Stalin gambled an won on the bet the Germans would run out of bullets before Stalin ran out of bullet fodder. He won that bet. The Russians lost hard.
The first thing Stalin did after the Germans invaded was to appeal to Russian nationalism, not socialist glory.
Stalin wanted the highest number of dead, and still be able to win.
This accomplished several things. First, it reduced the population, so as to make the country easier to manage. It also allowed the USSR to use the number of dead as a bargaining chip, since they could claim that since they lost so many, they were entitled to certain concessions.
The USSR still could have accomplished all of their goals in WWII and lost a lot fewer of its citizens in the process, but Stalin wasn’t interested in that.
Enemy At The Gates
And heaven forbid if you were a POW returning to the Soviet Union after the war.
I would make the case that Stalin really was not much different than Hitler.
Stalin, despite being Georgian, very much believed that Russians were superior to the other Nationalities that composed the Soviet Union, this went against the diktats of Lenin and Trotsky, who were internationalists, and wanted to destroy all vestiges of Russian Nationalism.
Stalin imposed “Russification” of the Soviet Union, requiring Russian to be the first language all across the country. Ethnic minorities were uprooted, with native Russians displacing him. In essence, not much different than Hitler’s “Master Race”.
“” “” Stalin gambled an won on the bet the Germans would run out of bullets before Stalin ran out of bullet fodder. He won that bet. The Russians lost hard.”” “”
That’s a gross misconception already debunked. High Soviet death toll is mostly due to Nazi brutality towards POWs and civilians.
It is true that the Soviets did care less about casualties especially during important battles but overall since 1943 they were killing more Germans in action than Germans managed to kill them.
Russians lost 100,000 in just taking Berlin.
The Allies could have waltzed in there at a fraction of the cost, but the Russians insisted on taking the city themselves.

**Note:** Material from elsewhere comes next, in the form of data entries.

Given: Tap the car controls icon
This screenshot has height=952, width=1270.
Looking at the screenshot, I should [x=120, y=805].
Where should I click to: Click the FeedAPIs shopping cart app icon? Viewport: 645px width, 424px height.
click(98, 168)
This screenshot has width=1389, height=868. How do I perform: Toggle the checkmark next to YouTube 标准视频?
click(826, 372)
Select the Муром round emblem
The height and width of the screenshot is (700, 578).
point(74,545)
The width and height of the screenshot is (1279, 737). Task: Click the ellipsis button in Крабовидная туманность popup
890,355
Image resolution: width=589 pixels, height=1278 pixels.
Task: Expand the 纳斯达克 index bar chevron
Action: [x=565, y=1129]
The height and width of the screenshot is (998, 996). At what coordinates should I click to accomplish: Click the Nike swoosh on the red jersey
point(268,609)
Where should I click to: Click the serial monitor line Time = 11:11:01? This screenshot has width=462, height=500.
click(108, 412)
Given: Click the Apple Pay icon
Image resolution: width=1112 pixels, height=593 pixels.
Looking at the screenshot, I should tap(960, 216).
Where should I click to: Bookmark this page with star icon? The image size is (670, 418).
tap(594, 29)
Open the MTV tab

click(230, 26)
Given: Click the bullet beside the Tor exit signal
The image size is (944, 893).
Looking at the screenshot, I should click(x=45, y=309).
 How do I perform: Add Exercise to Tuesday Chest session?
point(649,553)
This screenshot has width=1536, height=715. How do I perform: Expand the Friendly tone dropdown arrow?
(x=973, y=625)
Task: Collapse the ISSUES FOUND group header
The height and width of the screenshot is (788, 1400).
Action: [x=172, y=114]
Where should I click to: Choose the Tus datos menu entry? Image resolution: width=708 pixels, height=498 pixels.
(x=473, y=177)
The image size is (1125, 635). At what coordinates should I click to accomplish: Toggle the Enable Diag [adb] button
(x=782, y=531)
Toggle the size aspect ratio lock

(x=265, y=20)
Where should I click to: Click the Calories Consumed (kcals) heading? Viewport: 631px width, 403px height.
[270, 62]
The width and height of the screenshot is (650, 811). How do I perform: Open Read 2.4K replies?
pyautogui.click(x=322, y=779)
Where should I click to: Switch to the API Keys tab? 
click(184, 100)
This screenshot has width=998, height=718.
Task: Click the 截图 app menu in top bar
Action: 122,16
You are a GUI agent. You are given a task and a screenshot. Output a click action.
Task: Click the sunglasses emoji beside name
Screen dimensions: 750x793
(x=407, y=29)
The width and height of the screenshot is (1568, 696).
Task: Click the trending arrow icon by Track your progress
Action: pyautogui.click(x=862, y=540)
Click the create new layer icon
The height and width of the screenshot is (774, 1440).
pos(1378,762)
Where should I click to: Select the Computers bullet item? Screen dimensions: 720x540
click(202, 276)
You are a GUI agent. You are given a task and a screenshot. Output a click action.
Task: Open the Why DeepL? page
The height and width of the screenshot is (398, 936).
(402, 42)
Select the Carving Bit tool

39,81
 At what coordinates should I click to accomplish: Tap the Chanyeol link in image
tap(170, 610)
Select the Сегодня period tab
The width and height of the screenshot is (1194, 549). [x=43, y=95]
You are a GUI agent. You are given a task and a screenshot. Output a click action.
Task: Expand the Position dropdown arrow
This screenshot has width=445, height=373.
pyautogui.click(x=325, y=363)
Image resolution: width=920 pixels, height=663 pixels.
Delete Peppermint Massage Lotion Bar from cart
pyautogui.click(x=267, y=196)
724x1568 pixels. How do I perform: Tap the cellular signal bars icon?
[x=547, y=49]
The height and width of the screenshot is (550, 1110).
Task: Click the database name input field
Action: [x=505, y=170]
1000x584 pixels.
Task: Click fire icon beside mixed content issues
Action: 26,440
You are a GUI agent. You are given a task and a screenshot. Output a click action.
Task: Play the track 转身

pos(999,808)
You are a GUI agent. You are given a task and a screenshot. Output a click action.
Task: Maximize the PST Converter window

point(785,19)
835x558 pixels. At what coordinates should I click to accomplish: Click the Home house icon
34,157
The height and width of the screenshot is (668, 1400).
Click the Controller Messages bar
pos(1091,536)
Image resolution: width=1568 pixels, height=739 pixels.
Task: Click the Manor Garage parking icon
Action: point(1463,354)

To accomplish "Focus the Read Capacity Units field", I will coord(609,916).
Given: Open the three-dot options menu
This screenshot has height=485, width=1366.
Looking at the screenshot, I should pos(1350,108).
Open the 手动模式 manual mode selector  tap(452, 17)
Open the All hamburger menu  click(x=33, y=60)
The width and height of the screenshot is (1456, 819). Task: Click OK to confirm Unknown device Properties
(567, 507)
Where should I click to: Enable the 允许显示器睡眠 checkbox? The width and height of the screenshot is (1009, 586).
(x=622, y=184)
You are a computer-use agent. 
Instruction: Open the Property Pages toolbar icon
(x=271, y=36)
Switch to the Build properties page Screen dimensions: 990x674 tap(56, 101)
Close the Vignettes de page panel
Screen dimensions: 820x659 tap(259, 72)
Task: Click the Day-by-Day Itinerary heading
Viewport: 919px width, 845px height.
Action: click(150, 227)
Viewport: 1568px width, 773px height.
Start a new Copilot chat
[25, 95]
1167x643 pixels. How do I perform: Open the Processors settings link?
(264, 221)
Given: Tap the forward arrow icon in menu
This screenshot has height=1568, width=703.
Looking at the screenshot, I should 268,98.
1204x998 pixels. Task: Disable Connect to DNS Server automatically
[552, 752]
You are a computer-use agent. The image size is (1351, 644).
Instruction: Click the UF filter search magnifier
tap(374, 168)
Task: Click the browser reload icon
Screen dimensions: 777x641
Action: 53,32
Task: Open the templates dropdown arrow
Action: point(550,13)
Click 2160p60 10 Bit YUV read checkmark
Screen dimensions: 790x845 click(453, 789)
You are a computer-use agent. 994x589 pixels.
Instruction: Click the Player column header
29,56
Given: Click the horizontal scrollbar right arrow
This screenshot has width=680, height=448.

You are right. Battle of Berlin was the most important of all. As for Stalin it is very likely that Hitler would not dare to attack if not for the Stalin’s purges of the military.
Also, look at the areas that Stalin allowed Hitler basically to go into unimpeded at the start of Barbarossa, and note it was where the bulk of the Jews of the Soviet Union lived.
Stalin figured that Hitler might be able to help him with his own “Jewish Problem” in the meantime.
I don’t believe Stalin was antisemitic before late 1940s. He made antisemitism a capital crime before the war and it created an epidemy of false hate crimes typical to that you see in US. I don’t believe it was possible to choose where would the Germans go
He pretty much killed all of the Jewish Bolsheviks before the war. His anti-semitism was lifelong and well-documented. He just was more subtle than Hitler about it.
I think he killed them because they were Bolsheviks and rivals and Jewishness was a little factor if any. Soviet administration was still heavily Jewish until 1970s when Brezhnev allowed emigration.
If I were FDR, I would have never given Stalin his second front.
He didn’t really need it. The second front was to insure that Stalin would not go as far as Portugal.
Considering the fact that he had a large portion of the officer ranks purged he was lucky he didnt wind up speaking German.